Roughly 43 million Americans are carrying federal student loan debt right now, according to Federal Student Aid. For borrowers who went back for a graduate degree — teachers, social workers, people who believed education was the ladder — the average balance often climbs well past $50,000. Marcus Dillard, a 34-year-old high school math teacher in Atlanta, Georgia, knows that number intimately. His is $62,000.
When I first reached out to Marcus through a mutual contact at a local educator advocacy group, he took almost two weeks to respond. When he finally did, he was apologetic. “I’ve been avoiding a lot of things lately,” he told me over the phone. “Emails. Bank apps. Basically anything with a dollar sign attached to it.”
We met in person at a coffee shop near his school on a Thursday afternoon in late February 2026. He came in still wearing his lanyard, a stack of ungraded quizzes tucked under his arm. He looked like someone who hadn’t fully slept in about two years — which, it turns out, is roughly how long his financial situation had been quietly deteriorating.
A Master’s Degree That Was Supposed to Help
Marcus grew up in a household in South Atlanta where money simply was not discussed. “My parents paid the bills and that was it,” he said. “There was no conversation about interest rates or budgeting. You just didn’t talk about it.” He carried that silence into adulthood.
He finished his undergraduate degree in mathematics at Georgia State in 2013 and started teaching immediately. He liked it. But the salary — roughly $47,000 when he started — felt thin. A colleague suggested the master’s program in education at a state university would bump his pay grade. He enrolled in 2017, graduated in 2019, and borrowed $62,000 in federal loans to cover the difference between his stipend and the actual cost of the program.
The salary bump materialized — he now earns approximately $58,000 annually — but it never felt like the lift he anticipated. “By the time I finished, my wife and I had our first kid,” he told me. “And then the loan payments started. And then we had our second. It just stacked.”
His wife, Deja, had been working part-time as a dental hygienist — enough to keep the household functional, even comfortable some months. But after their second child arrived in the spring of 2024, she cut her hours further. Childcare for two children in the Atlanta metro area runs between $2,000 and $2,800 per month, according to estimates from Child Care Aware of America. For the Dillards, who relied on a family member for partial coverage, the cost was lower — but still between $1,100 and $1,400 a month depending on the week.
When the Numbers Stop Making Sense
By mid-2025, Marcus and Deja were paying roughly $690 a month on his standard federal loan repayment plan.
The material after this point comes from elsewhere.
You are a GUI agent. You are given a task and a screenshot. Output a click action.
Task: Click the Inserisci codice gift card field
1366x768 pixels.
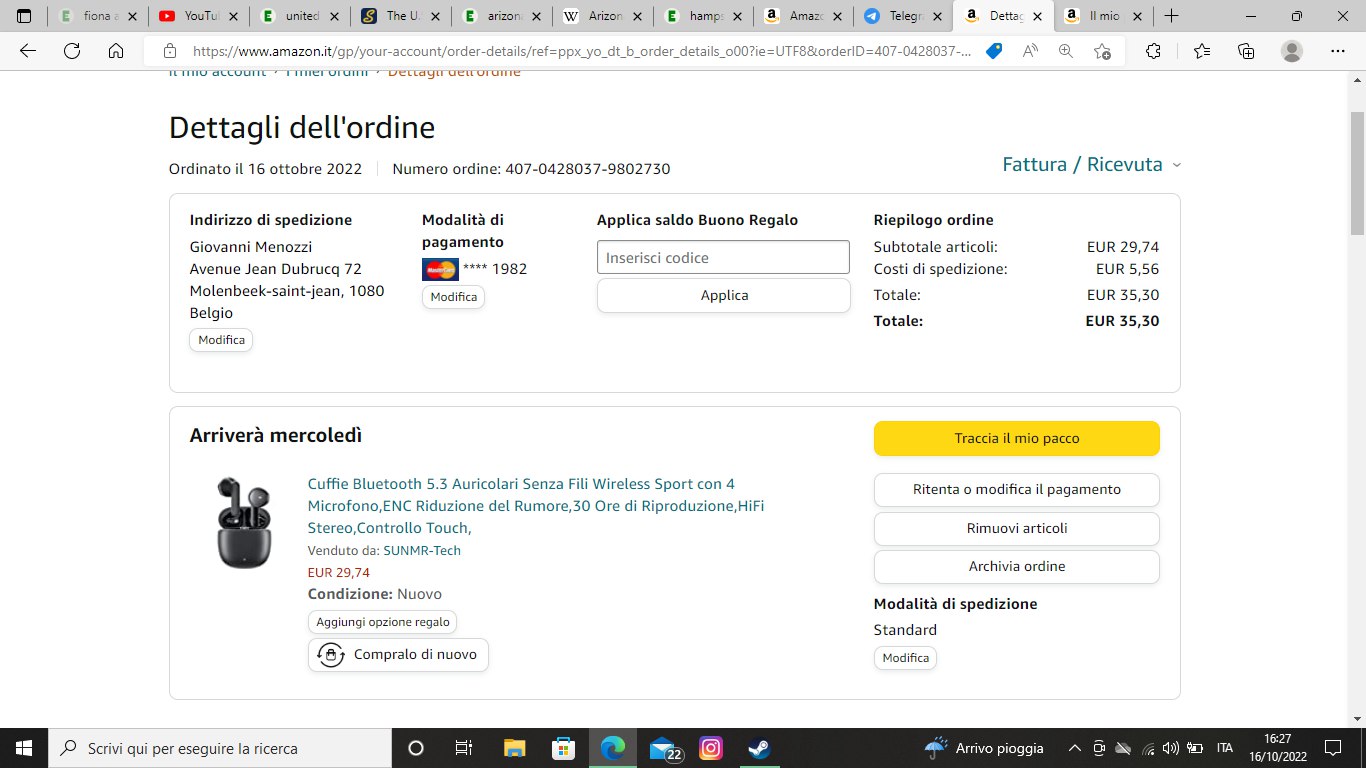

Add rent, utilities, groceries, childcare, and the minimum payments on two credit cards that had crept up during a lean stretch in 2023, and the household was running a deficit most months.
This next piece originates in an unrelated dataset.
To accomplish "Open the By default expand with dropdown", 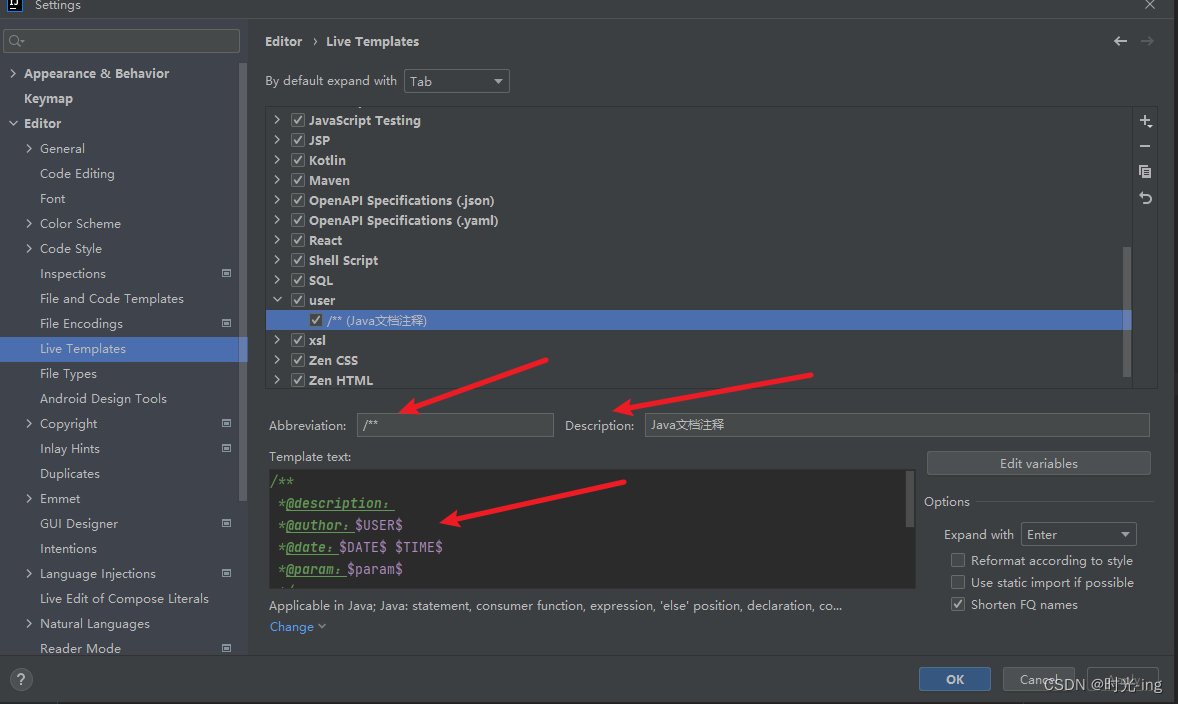I will 457,81.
“I knew the math,” Marcus said, and he almost smiled at the irony. “I teach math. But knowing and looking at it are two different things. I just stopped looking.” He told me he hadn’t opened his bank’s mobile app in about eight months by the time we spoke. He paid what he could, when he could, and tried not to think about the rest.
This pattern — avoidance as a coping strategy — is common among borrowers under financial strain. Research from the Consumer Financial Protection Bureau has noted that borrowers often disengage from their loan servicers precisely when their balances grow most unwieldy. For Marcus, the avoidance meant he had no idea that programs he was likely eligible for had existed for years.
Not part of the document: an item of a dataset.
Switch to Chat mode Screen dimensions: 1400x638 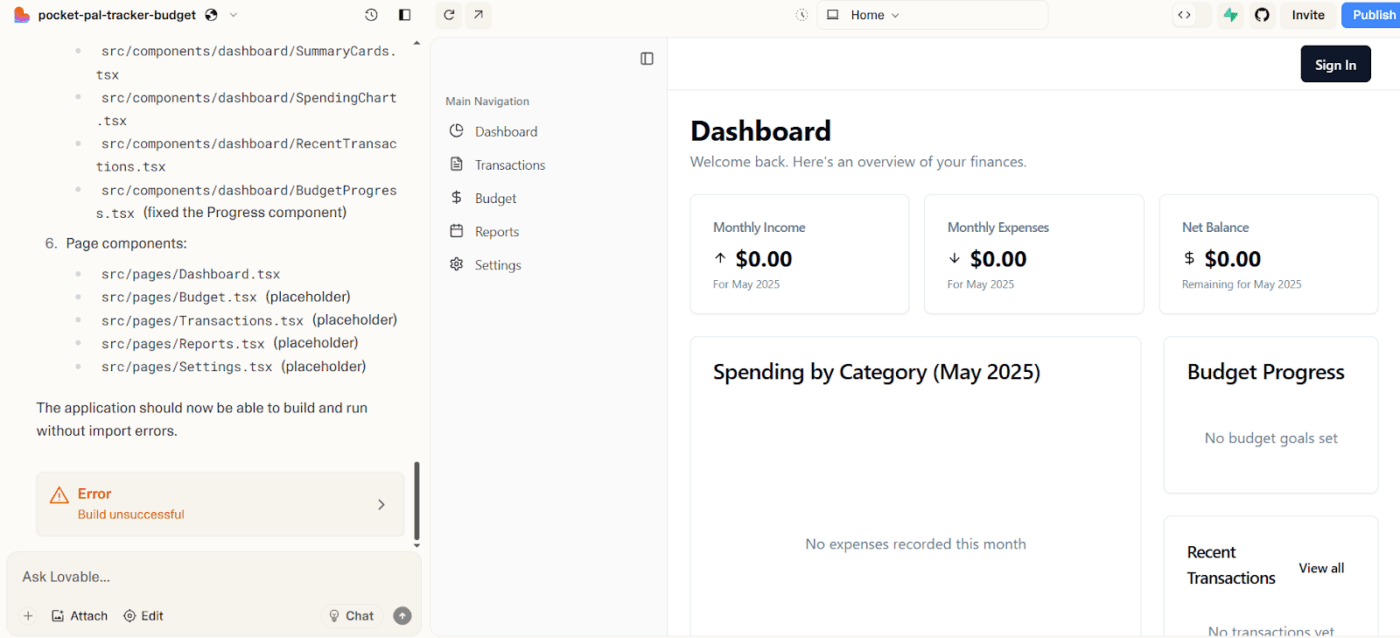click(x=351, y=615)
The Conversation That Changed His Monthly Budget
The turning point, as Marcus described it, was unremarkable in the way many turning points are. He was eating lunch in the break room in October 2025 when a colleague — a veteran teacher named Patricia who had been in the district for nearly 20 years — mentioned offhand that she had recently had her federal student loans forgiven through the Public Service Loan Forgiveness program.
Marcus had heard of PSLF before. He had filed it away as something complicated, something that probably did not apply to him, something to look into later. Patricia walked him through the basics: public school teachers working full-time for a qualifying government employer who make 120 qualifying payments on an income-driven repayment plan can have their remaining federal loan balance forgiven, tax-free. According to Federal Student Aid’s PSLF page, borrowers must be enrolled in an IDR plan and submit annual Employment Certification Forms.
Marcus had been teaching at a public school for six years. He was already past the halfway mark.
The Numbers After the Switch
By December 2025, Marcus’s monthly federal loan payment had dropped from approximately $690 under the standard plan to roughly $310 under IBR, based on his household’s adjusted gross income. That is a reduction of about $380 per month — not a windfall, but real breathing room on a tight budget.
“It felt like someone had turned down the volume,” Marcus told me. “Not silence. But I could think again.”
The Dillards also applied the Child and Dependent Care Tax Credit on their 2025 return. For two qualifying children under age 13, eligible families can claim up to $6,000 in qualifying expenses, though the credit itself is calculated as a percentage of that amount based on income. For the Dillards’ income range, the non-refundable credit reduced their tax liability — it did not generate a cash refund, but it offset what they owed. Their tax preparer also ensured they claimed the full Child Tax Credit of $2,000 per qualifying child, a benefit that had gone partially unclaimed on their 2023 return due to a filing error.
Marcus was candid that the relief was partial. The credit card balances — roughly $7,400 spread across two cards — have not shrunk meaningfully. The anxiety around money, he admitted, does not disappear because one line item drops. “I still don’t love looking at my bank account,” he said. “But now I look. That’s different.”
What Marcus Wishes He Had Known Earlier
When I asked Marcus what he would say to another teacher sitting in the same break room he had been in before that October lunch, he thought for a moment before answering. “I would say: the thing you’re avoiding is smaller than the thing you’re imagining,” he said. “Not small. But smaller.”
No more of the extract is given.